_EXERCISE DESCRIPTION_
Write out verbatim the part of the records that opens with the line containing "Task: Click the green bar at 70~80%" and runs through the end of the records.

_THE RECORDS_
------------------------------------------------
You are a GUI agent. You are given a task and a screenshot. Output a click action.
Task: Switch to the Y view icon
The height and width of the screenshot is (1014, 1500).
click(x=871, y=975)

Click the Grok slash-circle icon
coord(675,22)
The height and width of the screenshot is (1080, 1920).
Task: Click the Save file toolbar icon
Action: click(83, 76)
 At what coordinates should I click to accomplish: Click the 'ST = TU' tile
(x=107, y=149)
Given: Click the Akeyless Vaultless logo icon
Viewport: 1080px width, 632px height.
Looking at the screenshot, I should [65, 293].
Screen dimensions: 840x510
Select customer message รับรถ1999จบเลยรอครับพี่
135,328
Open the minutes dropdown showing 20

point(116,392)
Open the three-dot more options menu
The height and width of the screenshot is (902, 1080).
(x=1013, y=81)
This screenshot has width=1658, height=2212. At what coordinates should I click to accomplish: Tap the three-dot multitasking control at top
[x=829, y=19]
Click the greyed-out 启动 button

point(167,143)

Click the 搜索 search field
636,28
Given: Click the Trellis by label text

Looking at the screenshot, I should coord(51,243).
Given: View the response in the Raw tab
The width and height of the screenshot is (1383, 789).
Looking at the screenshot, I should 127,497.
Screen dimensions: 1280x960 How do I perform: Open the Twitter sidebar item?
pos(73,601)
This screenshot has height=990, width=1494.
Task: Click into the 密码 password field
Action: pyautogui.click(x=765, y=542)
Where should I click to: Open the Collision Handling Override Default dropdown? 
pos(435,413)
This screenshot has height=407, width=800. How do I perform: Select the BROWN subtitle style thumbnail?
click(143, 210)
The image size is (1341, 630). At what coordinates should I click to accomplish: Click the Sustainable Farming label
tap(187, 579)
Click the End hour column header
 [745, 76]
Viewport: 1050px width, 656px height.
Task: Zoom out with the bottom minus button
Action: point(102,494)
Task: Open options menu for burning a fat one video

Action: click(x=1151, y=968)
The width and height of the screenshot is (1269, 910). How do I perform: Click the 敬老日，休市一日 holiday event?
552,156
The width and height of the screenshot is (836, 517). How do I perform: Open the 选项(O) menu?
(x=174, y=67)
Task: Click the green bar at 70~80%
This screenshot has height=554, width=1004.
------------------------------------------------
_TASK ANSWER_
Task: Click the green bar at 70~80%
This screenshot has height=554, width=1004.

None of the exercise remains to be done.